I did receive your other email. I guess the one emailed directly to me
got through. I haven't had time to go through everything you wrote yet
but I would be interested in seeing that part of the Lilypond file.
I'm hoping my problem doesn't require a complex solution since all I'm
trying to do is end a staff where it's supposed to end and I'm not
worried about making them all line up.

Anyway, if you can find it, check out the last email I sent to the
list where I point out what might be a bug in Lilypond. The extra
staves only occur if the final not is an actual printed note. For
staves that end in a rest or space, no more extra staves are created.
What's more, the behavior only seems to happen if the duration is less
than a quarter note.

Thanks for your help on this, hopefully I'm getting closer to a solution.

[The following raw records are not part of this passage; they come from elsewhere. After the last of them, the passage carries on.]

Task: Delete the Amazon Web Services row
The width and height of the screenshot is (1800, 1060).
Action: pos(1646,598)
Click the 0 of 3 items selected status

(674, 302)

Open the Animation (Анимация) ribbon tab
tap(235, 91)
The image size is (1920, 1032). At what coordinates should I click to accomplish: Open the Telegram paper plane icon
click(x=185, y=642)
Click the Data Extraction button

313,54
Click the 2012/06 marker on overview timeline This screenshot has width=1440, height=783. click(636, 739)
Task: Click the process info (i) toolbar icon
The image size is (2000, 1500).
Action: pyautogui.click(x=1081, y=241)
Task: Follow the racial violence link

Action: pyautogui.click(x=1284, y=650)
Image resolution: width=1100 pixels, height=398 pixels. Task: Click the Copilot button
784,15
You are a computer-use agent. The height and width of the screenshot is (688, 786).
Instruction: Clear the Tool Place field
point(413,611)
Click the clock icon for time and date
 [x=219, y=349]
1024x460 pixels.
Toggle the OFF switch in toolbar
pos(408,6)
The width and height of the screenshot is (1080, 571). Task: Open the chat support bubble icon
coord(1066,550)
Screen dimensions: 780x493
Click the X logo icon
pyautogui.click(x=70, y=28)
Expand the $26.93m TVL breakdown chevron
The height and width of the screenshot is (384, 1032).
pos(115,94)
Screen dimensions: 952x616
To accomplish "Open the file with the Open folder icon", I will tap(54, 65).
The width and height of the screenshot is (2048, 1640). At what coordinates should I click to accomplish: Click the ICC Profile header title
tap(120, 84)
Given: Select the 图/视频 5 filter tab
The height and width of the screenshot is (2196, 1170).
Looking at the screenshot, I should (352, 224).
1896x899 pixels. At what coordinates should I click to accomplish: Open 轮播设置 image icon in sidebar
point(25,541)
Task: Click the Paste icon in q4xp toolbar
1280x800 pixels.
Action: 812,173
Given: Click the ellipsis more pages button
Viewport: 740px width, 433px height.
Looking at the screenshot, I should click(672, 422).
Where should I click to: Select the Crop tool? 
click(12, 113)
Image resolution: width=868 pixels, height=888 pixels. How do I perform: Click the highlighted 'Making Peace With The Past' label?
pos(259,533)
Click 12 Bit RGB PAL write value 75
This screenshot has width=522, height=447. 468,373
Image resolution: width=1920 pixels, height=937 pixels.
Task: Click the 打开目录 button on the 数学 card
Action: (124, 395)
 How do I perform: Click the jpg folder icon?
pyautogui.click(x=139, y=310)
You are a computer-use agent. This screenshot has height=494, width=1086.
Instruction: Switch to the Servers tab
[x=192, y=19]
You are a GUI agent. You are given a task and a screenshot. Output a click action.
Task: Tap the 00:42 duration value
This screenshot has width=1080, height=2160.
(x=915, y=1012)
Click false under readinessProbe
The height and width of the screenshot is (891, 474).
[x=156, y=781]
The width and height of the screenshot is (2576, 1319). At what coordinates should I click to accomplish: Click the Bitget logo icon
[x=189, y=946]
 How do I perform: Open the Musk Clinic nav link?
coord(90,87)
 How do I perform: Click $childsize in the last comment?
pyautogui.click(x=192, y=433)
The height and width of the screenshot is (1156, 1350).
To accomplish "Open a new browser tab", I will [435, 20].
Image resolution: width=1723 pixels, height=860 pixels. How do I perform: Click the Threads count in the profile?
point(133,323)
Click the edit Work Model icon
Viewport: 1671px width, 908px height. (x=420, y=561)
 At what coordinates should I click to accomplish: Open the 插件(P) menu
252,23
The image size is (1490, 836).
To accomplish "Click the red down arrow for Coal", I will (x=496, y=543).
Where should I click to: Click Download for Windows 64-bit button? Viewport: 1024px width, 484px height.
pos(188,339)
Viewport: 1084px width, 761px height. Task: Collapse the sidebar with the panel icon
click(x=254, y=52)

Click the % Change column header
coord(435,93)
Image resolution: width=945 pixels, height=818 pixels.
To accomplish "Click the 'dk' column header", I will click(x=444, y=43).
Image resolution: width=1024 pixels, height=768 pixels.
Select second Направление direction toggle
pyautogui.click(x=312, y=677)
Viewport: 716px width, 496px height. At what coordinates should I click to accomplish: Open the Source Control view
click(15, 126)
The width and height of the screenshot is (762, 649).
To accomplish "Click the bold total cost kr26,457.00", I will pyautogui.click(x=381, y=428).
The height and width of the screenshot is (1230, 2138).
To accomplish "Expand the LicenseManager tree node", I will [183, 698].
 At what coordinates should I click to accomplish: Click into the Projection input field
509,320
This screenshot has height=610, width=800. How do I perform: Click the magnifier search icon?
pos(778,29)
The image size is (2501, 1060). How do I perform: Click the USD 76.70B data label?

On Sun, May 19, 2019 at 8:48 AM Andrew Bernard <address@hidden> wrote:
> Hi David,
> Interesting, I emailed the following to the list but for the first time ever 
> it was rejected by the list moderator (person or software?) for being too 
> large, yet it is not. Anyway, I mention here Karim Haddid's help for me, and 
> sure enough, he has also posted. I'll copy the text ere, and send the PDF to 
> you personally off list to avoid this strange problem.
> ====
> Hi David,
> Currently I do not have a lot of time to look into your problem, but this 
> does remind me of work I have done for my current String Quartet engraving. 
> It's a New Complexity composition by a colleague (all 300 pages of it) and 
> some parts are in polymeter and in different tempos. Here attached is an 
> extract of one of those sections, which demonstrates a system comprised of 
> four instruments with staves that end at different positions - two duos. This 
> reminded me of your score.
> If of interest, I can send you the code for this privately.
> You can find out about how this is done in the NR under the polymeter 
> section. It involves a subtle use of scaled durations. I must also 
> acknowledge Karim Haddid who helped me very much achieving this result. I 
> will say in advance that setting up the proportional ratios for this section 
> involved a large amount of thinking (and headache tablets).